AI Agent as Urban Planner: Steering Stakeholder Dynamics in Urban Planning via Consensus-based Multi-Agent Reinforcement Learning
Qian, Kejiang, Mao, Lingjun, Liang, Xin, Ding, Yimin, Gao, Jin, Wei, Xinran, Guo, Ziyi, Li, Jiajie
In urban planning, land use readjustment plays a pivotal role in aligning land use configurations with the current demands for sustainable urban development. However, present-day urban planning practices face two main issues. Firstly, land use decisions are predominantly dependent on human experts. Besides, while resident engagement in urban planning can promote urban sustainability and livability, it is challenging to reconcile the diverse interests of stakeholders. To address these challenges, we introduce a Consensus-based Multi-Agent Reinforcement Learning framework for real-world land use readjustment. This framework serves participatory urban planning, allowing diverse intelligent agents as stakeholder representatives to vote for preferred land use types. Within this framework, we propose a novel consensus mechanism in reward design to optimize land utilization through collective decision making.

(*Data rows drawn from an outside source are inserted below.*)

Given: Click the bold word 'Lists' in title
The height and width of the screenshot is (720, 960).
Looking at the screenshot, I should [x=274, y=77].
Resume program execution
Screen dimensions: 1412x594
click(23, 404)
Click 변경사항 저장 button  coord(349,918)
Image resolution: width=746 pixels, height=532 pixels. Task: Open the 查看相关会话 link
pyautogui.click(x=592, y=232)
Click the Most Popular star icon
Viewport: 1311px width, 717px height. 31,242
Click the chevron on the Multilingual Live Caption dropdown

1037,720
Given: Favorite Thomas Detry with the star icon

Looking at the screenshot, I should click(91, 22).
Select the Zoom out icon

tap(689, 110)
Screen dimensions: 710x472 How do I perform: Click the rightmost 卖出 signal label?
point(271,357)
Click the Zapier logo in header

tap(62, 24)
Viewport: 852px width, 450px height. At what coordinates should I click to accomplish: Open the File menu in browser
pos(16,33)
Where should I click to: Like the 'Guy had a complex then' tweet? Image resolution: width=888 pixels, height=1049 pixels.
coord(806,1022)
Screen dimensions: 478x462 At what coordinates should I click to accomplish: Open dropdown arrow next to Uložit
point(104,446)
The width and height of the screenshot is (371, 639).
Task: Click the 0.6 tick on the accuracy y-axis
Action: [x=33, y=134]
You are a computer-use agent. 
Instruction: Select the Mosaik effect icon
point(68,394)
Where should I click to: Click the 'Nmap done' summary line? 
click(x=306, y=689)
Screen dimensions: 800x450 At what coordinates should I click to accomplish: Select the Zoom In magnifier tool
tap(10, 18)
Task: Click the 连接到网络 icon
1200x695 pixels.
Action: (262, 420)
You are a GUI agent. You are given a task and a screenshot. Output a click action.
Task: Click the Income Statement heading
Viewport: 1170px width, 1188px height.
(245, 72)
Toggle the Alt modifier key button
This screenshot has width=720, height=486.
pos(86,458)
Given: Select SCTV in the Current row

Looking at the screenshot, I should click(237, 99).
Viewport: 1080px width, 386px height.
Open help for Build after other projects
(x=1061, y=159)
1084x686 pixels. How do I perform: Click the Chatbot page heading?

To abstract the structure of the complex urban system, the geographic information of cities is transformed into a spatial graph structure and then processed by graph neural networks. Comprehensive experiments on both traditional top-down planning and participatory planning methods from real-world communities indicate that our computational framework enhances global benefits and accommodates diverse interests, leading to improved satisfaction across different demographic groups. By integrating Multi-Agent Reinforcement Learning, our framework ensures that participatory urban planning decisions are more dynamic and adaptive to evolving community needs and provides a robust platform for automating complex real-world urban planning processes.